BEGIN

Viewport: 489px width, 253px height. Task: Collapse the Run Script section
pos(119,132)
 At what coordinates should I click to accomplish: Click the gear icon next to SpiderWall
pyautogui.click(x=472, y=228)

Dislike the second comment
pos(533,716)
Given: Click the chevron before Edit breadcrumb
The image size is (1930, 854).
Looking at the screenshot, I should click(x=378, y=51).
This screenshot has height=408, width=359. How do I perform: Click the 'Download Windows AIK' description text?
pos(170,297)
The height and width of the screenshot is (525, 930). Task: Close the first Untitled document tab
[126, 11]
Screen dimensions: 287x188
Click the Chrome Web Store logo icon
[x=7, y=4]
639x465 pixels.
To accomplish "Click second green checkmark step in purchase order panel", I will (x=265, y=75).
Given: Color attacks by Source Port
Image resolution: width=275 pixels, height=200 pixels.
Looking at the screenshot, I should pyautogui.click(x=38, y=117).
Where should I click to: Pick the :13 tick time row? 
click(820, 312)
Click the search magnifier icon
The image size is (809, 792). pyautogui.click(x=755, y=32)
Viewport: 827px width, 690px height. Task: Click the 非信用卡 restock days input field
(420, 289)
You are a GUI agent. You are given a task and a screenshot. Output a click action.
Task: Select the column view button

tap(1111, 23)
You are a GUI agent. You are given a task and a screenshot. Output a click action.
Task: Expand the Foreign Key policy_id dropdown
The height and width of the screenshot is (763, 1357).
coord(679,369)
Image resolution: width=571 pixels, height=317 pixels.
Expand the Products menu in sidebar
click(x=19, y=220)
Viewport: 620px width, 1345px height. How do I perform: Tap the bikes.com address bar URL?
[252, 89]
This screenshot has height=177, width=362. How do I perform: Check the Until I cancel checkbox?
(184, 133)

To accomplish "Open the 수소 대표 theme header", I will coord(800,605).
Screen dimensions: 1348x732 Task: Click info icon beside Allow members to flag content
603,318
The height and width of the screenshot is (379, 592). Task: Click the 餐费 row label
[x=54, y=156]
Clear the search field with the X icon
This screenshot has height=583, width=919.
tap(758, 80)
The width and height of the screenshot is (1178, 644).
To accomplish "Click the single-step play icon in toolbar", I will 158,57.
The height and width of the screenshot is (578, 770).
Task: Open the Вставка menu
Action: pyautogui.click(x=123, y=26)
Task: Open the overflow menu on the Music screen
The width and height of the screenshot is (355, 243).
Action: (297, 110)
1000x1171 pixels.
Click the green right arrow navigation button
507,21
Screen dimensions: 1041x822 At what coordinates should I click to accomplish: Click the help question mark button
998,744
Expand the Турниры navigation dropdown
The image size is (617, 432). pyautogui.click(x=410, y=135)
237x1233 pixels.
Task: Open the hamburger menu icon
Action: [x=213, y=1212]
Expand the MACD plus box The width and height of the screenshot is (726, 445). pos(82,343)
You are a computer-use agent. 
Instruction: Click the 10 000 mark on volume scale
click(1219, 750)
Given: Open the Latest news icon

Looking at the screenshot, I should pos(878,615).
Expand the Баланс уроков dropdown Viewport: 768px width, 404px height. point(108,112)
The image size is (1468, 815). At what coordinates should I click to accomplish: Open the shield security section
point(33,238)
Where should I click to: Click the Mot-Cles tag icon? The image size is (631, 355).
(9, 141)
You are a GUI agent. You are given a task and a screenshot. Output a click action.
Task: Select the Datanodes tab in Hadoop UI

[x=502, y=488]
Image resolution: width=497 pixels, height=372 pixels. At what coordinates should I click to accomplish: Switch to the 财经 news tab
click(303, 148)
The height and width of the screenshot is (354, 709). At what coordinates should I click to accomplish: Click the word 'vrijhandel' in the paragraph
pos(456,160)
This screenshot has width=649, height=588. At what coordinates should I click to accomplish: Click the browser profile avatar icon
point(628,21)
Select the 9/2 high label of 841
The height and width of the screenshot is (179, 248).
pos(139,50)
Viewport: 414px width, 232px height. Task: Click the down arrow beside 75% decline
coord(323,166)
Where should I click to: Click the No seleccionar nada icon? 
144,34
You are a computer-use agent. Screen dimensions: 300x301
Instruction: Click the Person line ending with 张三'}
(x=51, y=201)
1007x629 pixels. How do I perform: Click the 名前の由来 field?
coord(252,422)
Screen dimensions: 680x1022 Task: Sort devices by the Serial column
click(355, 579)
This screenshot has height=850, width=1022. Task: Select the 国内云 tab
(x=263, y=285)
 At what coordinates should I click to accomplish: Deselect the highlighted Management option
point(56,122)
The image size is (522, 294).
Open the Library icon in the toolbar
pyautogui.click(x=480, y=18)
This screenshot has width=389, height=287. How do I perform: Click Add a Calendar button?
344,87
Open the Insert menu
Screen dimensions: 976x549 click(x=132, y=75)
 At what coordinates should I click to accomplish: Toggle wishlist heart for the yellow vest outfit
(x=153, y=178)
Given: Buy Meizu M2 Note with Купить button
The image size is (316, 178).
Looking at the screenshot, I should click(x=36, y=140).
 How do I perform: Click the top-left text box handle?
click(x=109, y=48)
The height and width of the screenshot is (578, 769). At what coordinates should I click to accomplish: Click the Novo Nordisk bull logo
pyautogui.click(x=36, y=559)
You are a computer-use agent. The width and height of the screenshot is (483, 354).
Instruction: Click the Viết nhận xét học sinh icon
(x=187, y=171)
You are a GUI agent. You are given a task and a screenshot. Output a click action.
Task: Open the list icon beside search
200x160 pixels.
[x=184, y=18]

END

> _WORK TASK_: Taking the entries above, write out exactly each line from the one holding "This screenshot has height=850, width=1022." to the one holding "You are a computer-use agent. The", both included, and stop there.

> _FINISHED TASK_:
This screenshot has height=850, width=1022. Task: Select the 国内云 tab
(x=263, y=285)
 At what coordinates should I click to accomplish: Deselect the highlighted Management option
point(56,122)
The image size is (522, 294).
Open the Library icon in the toolbar
pyautogui.click(x=480, y=18)
This screenshot has width=389, height=287. How do I perform: Click Add a Calendar button?
344,87
Open the Insert menu
Screen dimensions: 976x549 click(x=132, y=75)
 At what coordinates should I click to accomplish: Toggle wishlist heart for the yellow vest outfit
(x=153, y=178)
Given: Buy Meizu M2 Note with Купить button
The image size is (316, 178).
Looking at the screenshot, I should click(x=36, y=140).
 How do I perform: Click the top-left text box handle?
click(x=109, y=48)
The height and width of the screenshot is (578, 769). At what coordinates should I click to accomplish: Click the Novo Nordisk bull logo
pyautogui.click(x=36, y=559)
You are a computer-use agent. The width and height of the screenshot is (483, 354).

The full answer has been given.